Alternative Approaches

  • We can keep figure location as it is. IBM result database stores figures separately from the artifact, and moving the figure to artifact would introduce additional complexity to the experiment service, i.e. the service must investigate all artifacts and check the data type to get rid of figures, which is operation of O(N). If we keep the figure location, the return data of the _run_analysis method must be updated to Tuple[List[AnalysisResult], List[Figure], List[ArtifactData]] trio.

Questions

  • How dataframe and artifact work with local service? Currently IBM result database is limited to internal.

Future Extensions

In future, we can also replace ExperimentData.data with data frames, which is currently represented as a List[Dict]. We can also provide convenient QE helper methods by using the pandas accessors. Probably we can implement custom handling of extra field with this accessors.

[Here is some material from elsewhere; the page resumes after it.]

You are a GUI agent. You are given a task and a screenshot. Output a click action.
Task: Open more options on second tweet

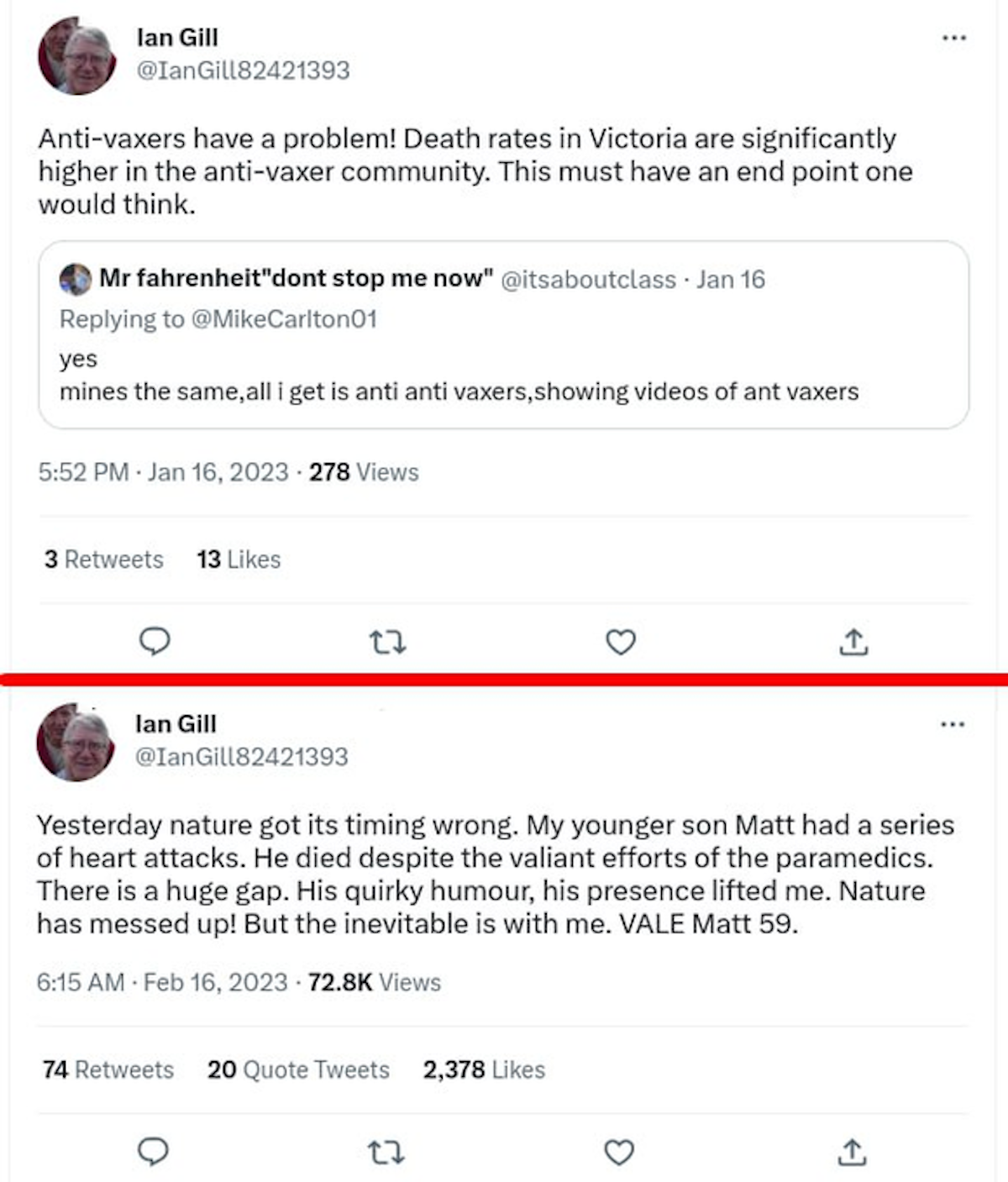[x=953, y=724]
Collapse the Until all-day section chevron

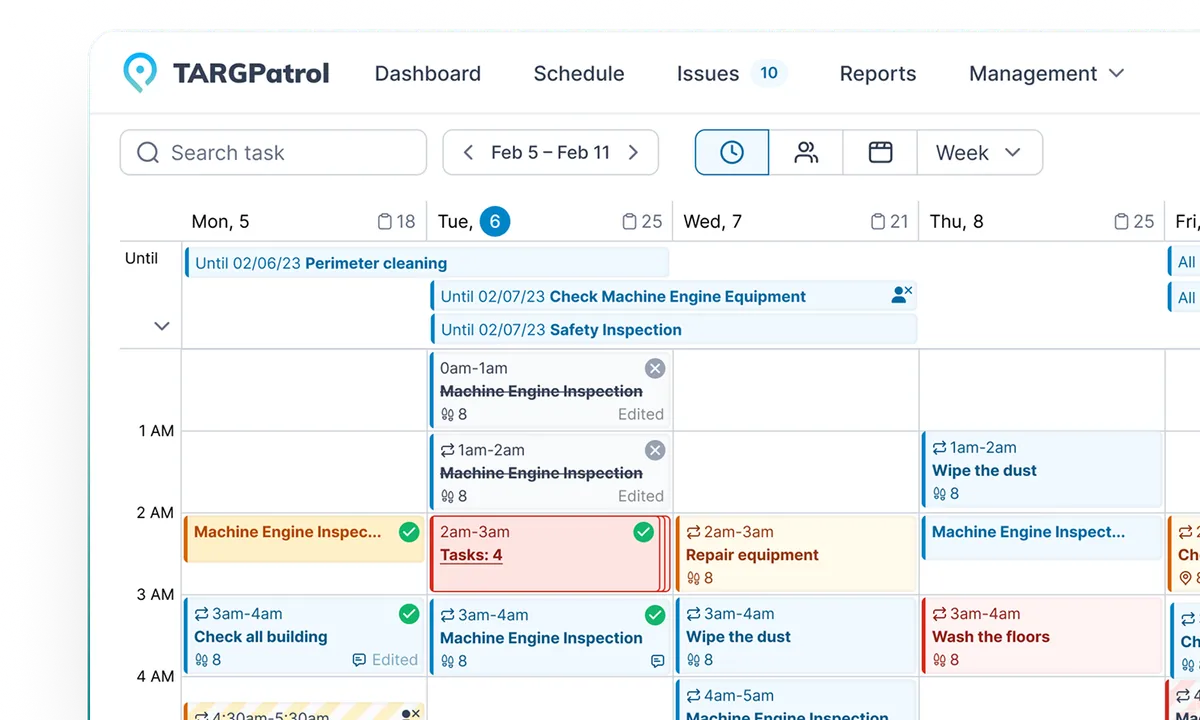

We also plan to decouple ExperimentData from _run_analysis method. Current implementation ties analysis routine to the service API through the ExperimentData, and allows an experiment author to directly store the unformatted result to the experiment data instance by directly calling .add_analysis_results method from there. This would unintentionally give the experiment author too much flexibility. The _run_analysis method just receives experiment result (e.g. IQ data or count dictionary) and returns the analysis results. This is why we must keep the AnalysisResult dataclass as a temporary payload although this will be eventually converted into the dataframe within the experiment data.